There’s an interesting question, and it’s also on the FDA’s plate. Now I don’t know if you’ve been following this, but FDA commissioner Margaret Hamburg just got back from India and she had a press conference. A big initiative is to try to ramp up inspections on overseas pharmaceutical plants. And it’s no secret that the FDA has been way behind on this for a long time. They’re underfunded and they’re scrambling to keep up with some of these pharmaceutical plants. And it’s not just caffeine. The pharmaceutical industry has to a large extent been offshore.
So, I’ll answer your question two ways. One, synthetic caffeine versus natural caffeine, chemically, should be exactly identical. You could do stable isotope analysis or carbon dating to distinguish between the two, but I’ve seen nothing to suggest that physiologically they would have any different effect on you.
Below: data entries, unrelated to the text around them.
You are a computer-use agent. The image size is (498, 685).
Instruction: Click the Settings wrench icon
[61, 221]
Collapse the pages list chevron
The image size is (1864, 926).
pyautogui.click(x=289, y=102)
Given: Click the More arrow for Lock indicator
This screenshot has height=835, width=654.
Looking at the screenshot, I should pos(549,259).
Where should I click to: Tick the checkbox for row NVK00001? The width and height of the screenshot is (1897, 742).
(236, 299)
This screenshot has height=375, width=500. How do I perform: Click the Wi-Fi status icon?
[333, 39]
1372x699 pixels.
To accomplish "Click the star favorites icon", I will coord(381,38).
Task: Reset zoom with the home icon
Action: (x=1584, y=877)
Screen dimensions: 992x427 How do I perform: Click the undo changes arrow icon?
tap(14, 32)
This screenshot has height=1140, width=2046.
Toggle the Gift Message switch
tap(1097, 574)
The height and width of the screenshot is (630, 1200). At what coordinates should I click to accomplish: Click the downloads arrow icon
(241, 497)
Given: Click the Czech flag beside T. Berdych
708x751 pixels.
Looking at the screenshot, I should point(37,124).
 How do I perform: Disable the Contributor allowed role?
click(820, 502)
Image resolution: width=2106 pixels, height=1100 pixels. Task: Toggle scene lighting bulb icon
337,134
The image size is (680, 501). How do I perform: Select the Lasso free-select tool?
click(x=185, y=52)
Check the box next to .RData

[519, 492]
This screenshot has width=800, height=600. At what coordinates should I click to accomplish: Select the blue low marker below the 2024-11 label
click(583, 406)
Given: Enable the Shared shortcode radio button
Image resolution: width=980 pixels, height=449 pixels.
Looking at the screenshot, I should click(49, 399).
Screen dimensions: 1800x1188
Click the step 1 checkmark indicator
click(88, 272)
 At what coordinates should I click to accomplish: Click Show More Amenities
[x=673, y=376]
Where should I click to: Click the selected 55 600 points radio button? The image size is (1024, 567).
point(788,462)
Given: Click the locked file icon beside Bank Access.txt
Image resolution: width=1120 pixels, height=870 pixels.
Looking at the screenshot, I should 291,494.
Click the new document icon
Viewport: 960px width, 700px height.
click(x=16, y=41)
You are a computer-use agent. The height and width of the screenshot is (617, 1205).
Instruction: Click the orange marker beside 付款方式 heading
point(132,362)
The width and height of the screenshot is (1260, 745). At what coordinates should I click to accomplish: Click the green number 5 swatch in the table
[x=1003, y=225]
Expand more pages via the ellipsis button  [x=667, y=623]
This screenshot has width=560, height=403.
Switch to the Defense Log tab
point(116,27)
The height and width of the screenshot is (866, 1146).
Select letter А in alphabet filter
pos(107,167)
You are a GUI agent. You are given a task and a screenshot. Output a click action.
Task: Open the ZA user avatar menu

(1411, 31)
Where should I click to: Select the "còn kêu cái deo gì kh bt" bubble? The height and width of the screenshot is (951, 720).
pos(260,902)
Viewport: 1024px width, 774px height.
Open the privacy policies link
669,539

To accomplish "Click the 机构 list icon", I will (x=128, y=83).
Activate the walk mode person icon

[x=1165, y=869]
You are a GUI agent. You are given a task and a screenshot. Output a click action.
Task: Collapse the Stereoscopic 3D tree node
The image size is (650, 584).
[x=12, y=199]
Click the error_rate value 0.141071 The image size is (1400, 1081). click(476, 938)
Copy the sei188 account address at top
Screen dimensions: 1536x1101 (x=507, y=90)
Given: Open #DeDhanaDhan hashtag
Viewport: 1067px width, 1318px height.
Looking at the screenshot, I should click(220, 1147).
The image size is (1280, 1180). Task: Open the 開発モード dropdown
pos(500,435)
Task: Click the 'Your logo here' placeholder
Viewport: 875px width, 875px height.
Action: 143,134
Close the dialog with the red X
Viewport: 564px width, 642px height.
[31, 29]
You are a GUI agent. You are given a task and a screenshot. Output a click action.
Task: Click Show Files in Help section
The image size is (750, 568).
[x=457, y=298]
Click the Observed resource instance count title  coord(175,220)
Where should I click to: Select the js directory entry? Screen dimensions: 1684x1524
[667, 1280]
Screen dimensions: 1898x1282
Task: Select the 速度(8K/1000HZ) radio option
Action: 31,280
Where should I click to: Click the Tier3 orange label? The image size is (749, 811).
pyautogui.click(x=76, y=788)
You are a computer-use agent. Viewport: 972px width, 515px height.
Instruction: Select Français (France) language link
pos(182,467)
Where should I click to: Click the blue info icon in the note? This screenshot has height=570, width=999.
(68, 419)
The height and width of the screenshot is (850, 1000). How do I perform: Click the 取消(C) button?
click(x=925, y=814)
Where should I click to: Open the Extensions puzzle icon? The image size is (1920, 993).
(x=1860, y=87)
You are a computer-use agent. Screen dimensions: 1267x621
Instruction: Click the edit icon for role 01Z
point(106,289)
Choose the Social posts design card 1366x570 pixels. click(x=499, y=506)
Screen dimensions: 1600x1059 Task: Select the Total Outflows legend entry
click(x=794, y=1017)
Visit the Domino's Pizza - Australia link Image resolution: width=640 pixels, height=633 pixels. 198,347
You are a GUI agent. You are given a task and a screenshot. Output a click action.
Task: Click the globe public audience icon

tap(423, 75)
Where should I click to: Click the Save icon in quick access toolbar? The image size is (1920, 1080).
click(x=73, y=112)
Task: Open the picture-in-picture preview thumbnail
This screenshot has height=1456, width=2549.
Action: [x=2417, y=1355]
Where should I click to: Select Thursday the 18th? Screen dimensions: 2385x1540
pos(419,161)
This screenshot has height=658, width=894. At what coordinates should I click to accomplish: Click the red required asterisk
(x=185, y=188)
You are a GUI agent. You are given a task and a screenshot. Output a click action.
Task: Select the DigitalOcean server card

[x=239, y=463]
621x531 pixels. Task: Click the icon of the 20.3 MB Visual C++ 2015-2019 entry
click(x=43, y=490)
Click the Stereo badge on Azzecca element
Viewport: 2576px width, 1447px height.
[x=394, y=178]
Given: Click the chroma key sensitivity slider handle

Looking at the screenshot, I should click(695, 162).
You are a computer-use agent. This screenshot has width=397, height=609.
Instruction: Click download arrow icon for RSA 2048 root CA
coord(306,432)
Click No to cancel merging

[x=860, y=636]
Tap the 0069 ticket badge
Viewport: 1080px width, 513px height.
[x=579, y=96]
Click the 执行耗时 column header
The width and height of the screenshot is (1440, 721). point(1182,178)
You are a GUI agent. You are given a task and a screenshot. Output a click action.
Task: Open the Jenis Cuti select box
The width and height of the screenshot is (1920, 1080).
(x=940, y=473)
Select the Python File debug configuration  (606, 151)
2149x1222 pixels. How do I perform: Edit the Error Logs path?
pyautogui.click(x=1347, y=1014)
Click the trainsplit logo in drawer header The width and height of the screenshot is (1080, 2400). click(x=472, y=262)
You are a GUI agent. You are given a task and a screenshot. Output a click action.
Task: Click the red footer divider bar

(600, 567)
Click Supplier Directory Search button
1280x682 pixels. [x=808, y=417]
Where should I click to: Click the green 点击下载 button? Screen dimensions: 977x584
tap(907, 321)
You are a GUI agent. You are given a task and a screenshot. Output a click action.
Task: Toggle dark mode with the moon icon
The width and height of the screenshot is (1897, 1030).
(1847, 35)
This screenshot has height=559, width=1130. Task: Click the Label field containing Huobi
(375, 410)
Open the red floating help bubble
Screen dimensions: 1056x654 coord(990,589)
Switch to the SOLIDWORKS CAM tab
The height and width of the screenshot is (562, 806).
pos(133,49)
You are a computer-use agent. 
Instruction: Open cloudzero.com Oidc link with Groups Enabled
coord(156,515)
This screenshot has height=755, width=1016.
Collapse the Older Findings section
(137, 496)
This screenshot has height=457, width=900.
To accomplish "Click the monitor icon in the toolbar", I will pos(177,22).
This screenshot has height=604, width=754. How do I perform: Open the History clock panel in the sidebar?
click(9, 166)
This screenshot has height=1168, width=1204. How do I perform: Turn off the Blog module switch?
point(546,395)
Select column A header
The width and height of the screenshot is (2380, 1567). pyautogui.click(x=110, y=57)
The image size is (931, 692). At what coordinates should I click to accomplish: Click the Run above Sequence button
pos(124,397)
If one has some impurities or the other has some impurities that would be in effect. But other than that, no. What little I saw of the Chinese caffeine industry I would say, maybe consumers don’t have as much assurance that their caffeine is coming from a clean plant as it might if it was made in the U.S.
So how about you? Did you try to quit while writing the book?
I did. I did. I quit. I was writing a chapter on withdrawal and I thought, “God, this sounds horrible. Can it really be this bad?” So I tapered and went down to zero and I didn’t really like it very much and I ramped back up. So, yeah. I did it.
Yeah, but you don’t recommend it, huh?
Not unless you have a great reason to do it. I do think I’ll do it again. One of the cool things about quitting is that you do pretty quickly reset your baseline. So from zero, a Coke or a Pepsi feels pretty great. A small amount of caffeine.